** Text extract **
She and Chris are reunited before crossing over into 'the pub', together with Ray and Alex. Before leaving, she gives Hunt a peck on the cheek, Hunt telling her "you keep [Chris] out of trouble, Detective Constable Granger".

Relationships

During the second series, Granger enters into a relationship with Chris Skelton and eventually they become engaged. During the first episode of the third series, it is revealed that Granger and Skelton are no longer together; however, they mend their relationship in the finale.

Granger is also close to Alex Drake, who tells the comatose Sharon that she is her "favourite imaginary construct", because she "is so alive". Granger expresses her admiration of Drake throughout the series, describing her as "the most amazing woman [she's] ever met".

** Task **
In the text about Granger, what rank does Hunt use when he addresses her before she leaves?

** Source material **

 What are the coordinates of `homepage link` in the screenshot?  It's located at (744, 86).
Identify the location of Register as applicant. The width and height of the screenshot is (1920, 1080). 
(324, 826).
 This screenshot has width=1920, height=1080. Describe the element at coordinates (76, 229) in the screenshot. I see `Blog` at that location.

** Task answer **
Detective Constable.